Exercise details: Would you return the entries below word for word?

Input data:
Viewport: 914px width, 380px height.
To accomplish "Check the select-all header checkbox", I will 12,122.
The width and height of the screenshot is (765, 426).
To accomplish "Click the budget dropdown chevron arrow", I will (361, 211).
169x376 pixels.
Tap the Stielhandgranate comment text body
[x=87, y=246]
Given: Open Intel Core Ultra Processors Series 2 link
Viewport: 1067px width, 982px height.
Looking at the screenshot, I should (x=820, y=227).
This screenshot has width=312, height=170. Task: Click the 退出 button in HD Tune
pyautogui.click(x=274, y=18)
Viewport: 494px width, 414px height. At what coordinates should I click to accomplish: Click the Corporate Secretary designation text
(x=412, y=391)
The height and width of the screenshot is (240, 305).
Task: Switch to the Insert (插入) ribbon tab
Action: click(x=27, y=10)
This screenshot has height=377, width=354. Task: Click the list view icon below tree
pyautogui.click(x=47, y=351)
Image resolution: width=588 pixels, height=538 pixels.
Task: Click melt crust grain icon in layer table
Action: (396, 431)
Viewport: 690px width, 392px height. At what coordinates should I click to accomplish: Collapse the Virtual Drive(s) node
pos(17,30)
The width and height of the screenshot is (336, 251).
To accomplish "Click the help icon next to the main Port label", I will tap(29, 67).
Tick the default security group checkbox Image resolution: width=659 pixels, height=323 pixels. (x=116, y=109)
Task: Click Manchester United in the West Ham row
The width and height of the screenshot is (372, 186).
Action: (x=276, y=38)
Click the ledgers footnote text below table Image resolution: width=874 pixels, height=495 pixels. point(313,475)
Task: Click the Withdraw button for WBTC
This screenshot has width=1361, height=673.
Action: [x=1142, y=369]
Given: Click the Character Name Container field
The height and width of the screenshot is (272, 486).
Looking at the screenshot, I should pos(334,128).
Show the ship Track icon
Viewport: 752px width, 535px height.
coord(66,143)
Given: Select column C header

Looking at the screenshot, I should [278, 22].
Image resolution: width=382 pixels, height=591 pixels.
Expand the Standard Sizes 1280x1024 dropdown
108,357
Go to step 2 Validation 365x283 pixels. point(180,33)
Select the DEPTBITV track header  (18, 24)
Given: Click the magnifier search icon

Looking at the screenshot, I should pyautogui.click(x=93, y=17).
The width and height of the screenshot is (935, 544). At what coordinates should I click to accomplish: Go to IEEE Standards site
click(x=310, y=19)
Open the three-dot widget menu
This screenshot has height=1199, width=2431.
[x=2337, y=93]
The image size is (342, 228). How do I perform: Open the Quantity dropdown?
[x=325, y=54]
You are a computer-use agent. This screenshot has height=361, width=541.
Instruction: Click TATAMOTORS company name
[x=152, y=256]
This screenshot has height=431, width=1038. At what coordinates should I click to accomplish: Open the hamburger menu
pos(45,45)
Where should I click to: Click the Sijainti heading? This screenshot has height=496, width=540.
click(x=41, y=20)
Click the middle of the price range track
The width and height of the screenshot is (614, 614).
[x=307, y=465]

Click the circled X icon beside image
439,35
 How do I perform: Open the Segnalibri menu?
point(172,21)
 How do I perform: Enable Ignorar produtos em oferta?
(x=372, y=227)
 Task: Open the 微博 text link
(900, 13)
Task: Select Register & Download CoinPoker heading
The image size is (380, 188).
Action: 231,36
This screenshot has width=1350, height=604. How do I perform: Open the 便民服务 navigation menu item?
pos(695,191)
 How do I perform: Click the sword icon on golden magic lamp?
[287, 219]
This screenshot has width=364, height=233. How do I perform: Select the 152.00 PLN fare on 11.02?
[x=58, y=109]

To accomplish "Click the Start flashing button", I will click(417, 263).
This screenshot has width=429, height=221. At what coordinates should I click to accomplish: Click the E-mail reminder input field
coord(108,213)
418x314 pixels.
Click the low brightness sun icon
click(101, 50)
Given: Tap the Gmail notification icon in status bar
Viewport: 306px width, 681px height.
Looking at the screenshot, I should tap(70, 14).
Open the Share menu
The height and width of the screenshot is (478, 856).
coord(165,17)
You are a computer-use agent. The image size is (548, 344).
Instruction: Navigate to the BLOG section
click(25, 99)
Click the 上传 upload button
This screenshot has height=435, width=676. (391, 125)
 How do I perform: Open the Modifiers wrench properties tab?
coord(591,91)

Written reply:
Viewport: 914px width, 380px height.
To accomplish "Check the select-all header checkbox", I will 12,122.
The width and height of the screenshot is (765, 426).
To accomplish "Click the budget dropdown chevron arrow", I will (361, 211).
169x376 pixels.
Tap the Stielhandgranate comment text body
[x=87, y=246]
Given: Open Intel Core Ultra Processors Series 2 link
Viewport: 1067px width, 982px height.
Looking at the screenshot, I should (x=820, y=227).
This screenshot has width=312, height=170. Task: Click the 退出 button in HD Tune
pyautogui.click(x=274, y=18)
Viewport: 494px width, 414px height. At what coordinates should I click to accomplish: Click the Corporate Secretary designation text
(x=412, y=391)
The height and width of the screenshot is (240, 305).
Task: Switch to the Insert (插入) ribbon tab
Action: click(x=27, y=10)
This screenshot has height=377, width=354. Task: Click the list view icon below tree
pyautogui.click(x=47, y=351)
Image resolution: width=588 pixels, height=538 pixels.
Task: Click melt crust grain icon in layer table
Action: (396, 431)
Viewport: 690px width, 392px height. At what coordinates should I click to accomplish: Collapse the Virtual Drive(s) node
pos(17,30)
The width and height of the screenshot is (336, 251).
To accomplish "Click the help icon next to the main Port label", I will tap(29, 67).
Tick the default security group checkbox Image resolution: width=659 pixels, height=323 pixels. (x=116, y=109)
Task: Click Manchester United in the West Ham row
The width and height of the screenshot is (372, 186).
Action: (x=276, y=38)
Click the ledgers footnote text below table Image resolution: width=874 pixels, height=495 pixels. point(313,475)
Task: Click the Withdraw button for WBTC
This screenshot has width=1361, height=673.
Action: [x=1142, y=369]
Given: Click the Character Name Container field
The height and width of the screenshot is (272, 486).
Looking at the screenshot, I should pos(334,128).
Show the ship Track icon
Viewport: 752px width, 535px height.
coord(66,143)
Given: Select column C header

Looking at the screenshot, I should [278, 22].
Image resolution: width=382 pixels, height=591 pixels.
Expand the Standard Sizes 1280x1024 dropdown
108,357
Go to step 2 Validation 365x283 pixels. point(180,33)
Select the DEPTBITV track header  (18, 24)
Given: Click the magnifier search icon

Looking at the screenshot, I should pyautogui.click(x=93, y=17).
The width and height of the screenshot is (935, 544). At what coordinates should I click to accomplish: Go to IEEE Standards site
click(x=310, y=19)
Open the three-dot widget menu
This screenshot has height=1199, width=2431.
[x=2337, y=93]
The image size is (342, 228). How do I perform: Open the Quantity dropdown?
[x=325, y=54]
You are a computer-use agent. This screenshot has height=361, width=541.
Instruction: Click TATAMOTORS company name
[x=152, y=256]
This screenshot has height=431, width=1038. At what coordinates should I click to accomplish: Open the hamburger menu
pos(45,45)
Where should I click to: Click the Sijainti heading? This screenshot has height=496, width=540.
click(x=41, y=20)
Click the middle of the price range track
The width and height of the screenshot is (614, 614).
[x=307, y=465]

Click the circled X icon beside image
439,35
 How do I perform: Open the Segnalibri menu?
point(172,21)
 How do I perform: Enable Ignorar produtos em oferta?
(x=372, y=227)
 Task: Open the 微博 text link
(900, 13)
Task: Select Register & Download CoinPoker heading
The image size is (380, 188).
Action: 231,36
This screenshot has width=1350, height=604. How do I perform: Open the 便民服务 navigation menu item?
pos(695,191)
 How do I perform: Click the sword icon on golden magic lamp?
[287, 219]
This screenshot has width=364, height=233. How do I perform: Select the 152.00 PLN fare on 11.02?
[x=58, y=109]

To accomplish "Click the Start flashing button", I will click(417, 263).
This screenshot has width=429, height=221. At what coordinates should I click to accomplish: Click the E-mail reminder input field
coord(108,213)
418x314 pixels.
Click the low brightness sun icon
click(101, 50)
Given: Tap the Gmail notification icon in status bar
Viewport: 306px width, 681px height.
Looking at the screenshot, I should tap(70, 14).
Open the Share menu
The height and width of the screenshot is (478, 856).
coord(165,17)
You are a computer-use agent. The image size is (548, 344).
Instruction: Navigate to the BLOG section
click(25, 99)
Click the 上传 upload button
This screenshot has height=435, width=676. (391, 125)
 How do I perform: Open the Modifiers wrench properties tab?
coord(591,91)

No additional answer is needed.